Misleadingness simpliciter

It is quite routine that learning a truth leads to rationally believing new falsehoods. For we all rationally believe many falsehoods. Suppose I rationally believe a falsehood p and I don’t believe a truth q. Then, presumably, I don’t believe the conjunction of p and q. But suppose I learn q. Then, typically, I will rationally come to believe the conjunction of p and q, a falsehood I did not previously believe.

Thus there is a trivial sense in which every truth I learn is misleading. But a definition of misleadingness on which every truth is misleading doesn’t seem right. Or at least it’s not right to say that every truth is misleading simpliciter. What could misleadingness simpliciter be?

In a pair of papers (see references here) Lewis and Fallis argue that we should assign epistemic utilities to our credences in such a way that conditioning on the truth should never be bad for us epistemically speaking—that it should not decrease our actual epistemic utility.

I think this is an implausible constraint. Suppose a highly beneficial medication has been taken by a billion people. I randomly sample a hundred thousand of these people and see what happened to them in the week after receiving the medication. Now, out of a billion people, we can expect about two hundred thousand to die in any given week. Suppose that my random sampling is really, really unlucky, and I find that fifty thousand of the people in my sample died a week because of the medication. Completely coincidentally, of course, since as I said the medication is highly beneficial.

Based on my data, I rationally come to believe the importantly false claim that the medication is very harmful. I also come to believe the true claim that half of my random sample died a week after taking the medication. But while that claim is true, it is quite unimportant except as misleading evidence for the harmfulness of the medication. It is intuitively very plausible that after learning the truth about half of the people in my sample dying, I am worse off epistemically.

It seems clear that in the medication case, my data is true and misleading in a non-trivial way. This suggests a definition of misleadingness simpliciter:

  • A proposition p is misleading simpliciter if and only if one’s overall epistemic utility goes down when one updates on p.

And this account of misleadingness is non-trivial. If we measure epistemic utility using strictly proper scoring rules, and if our credences are consistent, then the expected epistemic value of updating on the outcome of a non-trivial observation is positive. So we should not expect the typical truth to be misleading in the above sense. But some are misleading.

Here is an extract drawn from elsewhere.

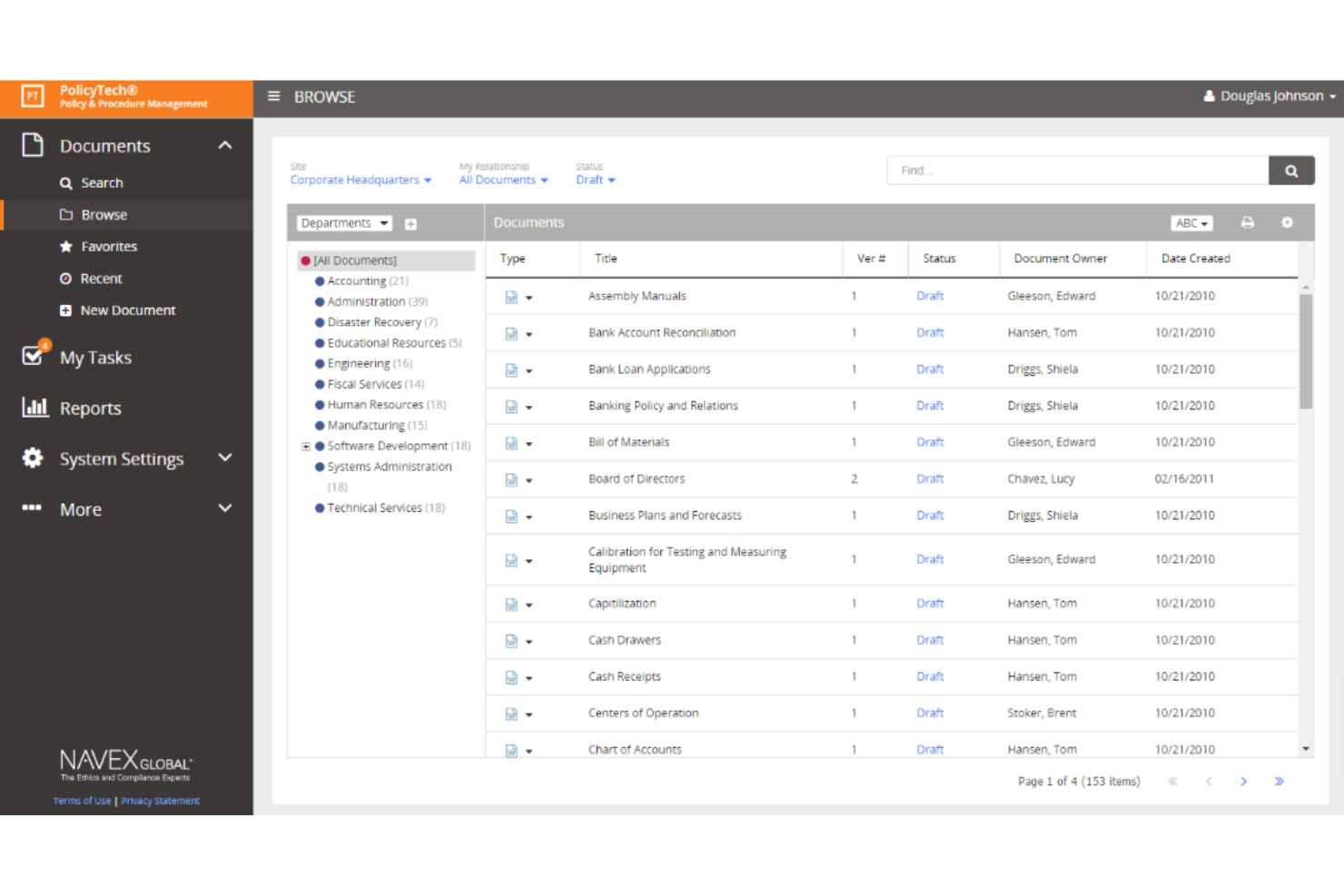Screen dimensions: 1344x896
Task: Expand the Software Development tree node
Action: pos(306,446)
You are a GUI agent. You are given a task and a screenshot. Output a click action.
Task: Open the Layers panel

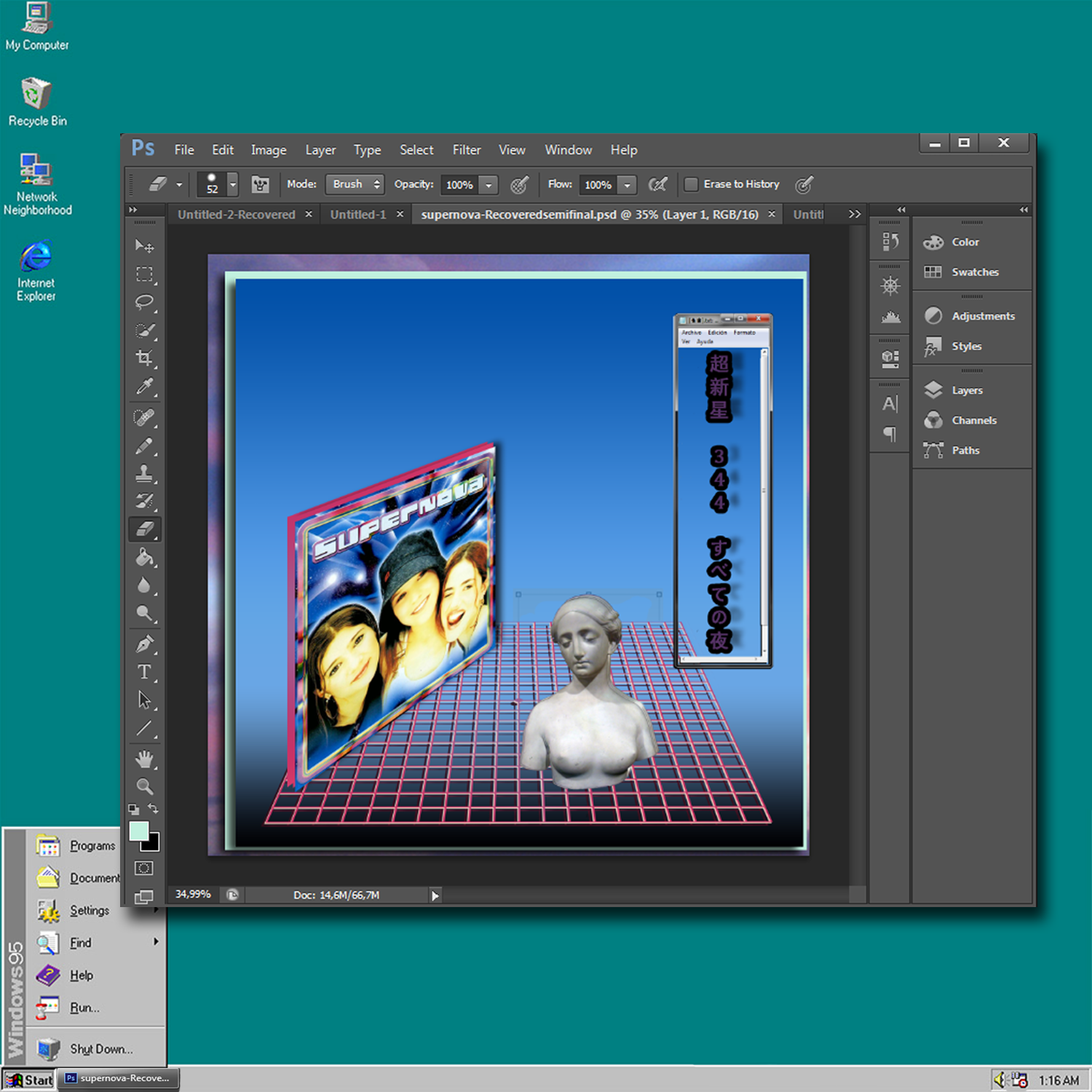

From this point of view, Lewis and Fallis are making a serious mistake: they are trying to measure epistemic utilities in such a way as to rule out the possibility of misleading truths.

By the way, I think I can prove that for any measure of epistemic utility obtained by summing a single strictly proper score across all events, there will be a possibility of misleadingness simpliciter.

Final note: We don’t need to buy into the formal mechanism of epistemic utilities to go with the above definition. We could just say that something is misleading iff coming to believe it would rationally make one worse off epistemically.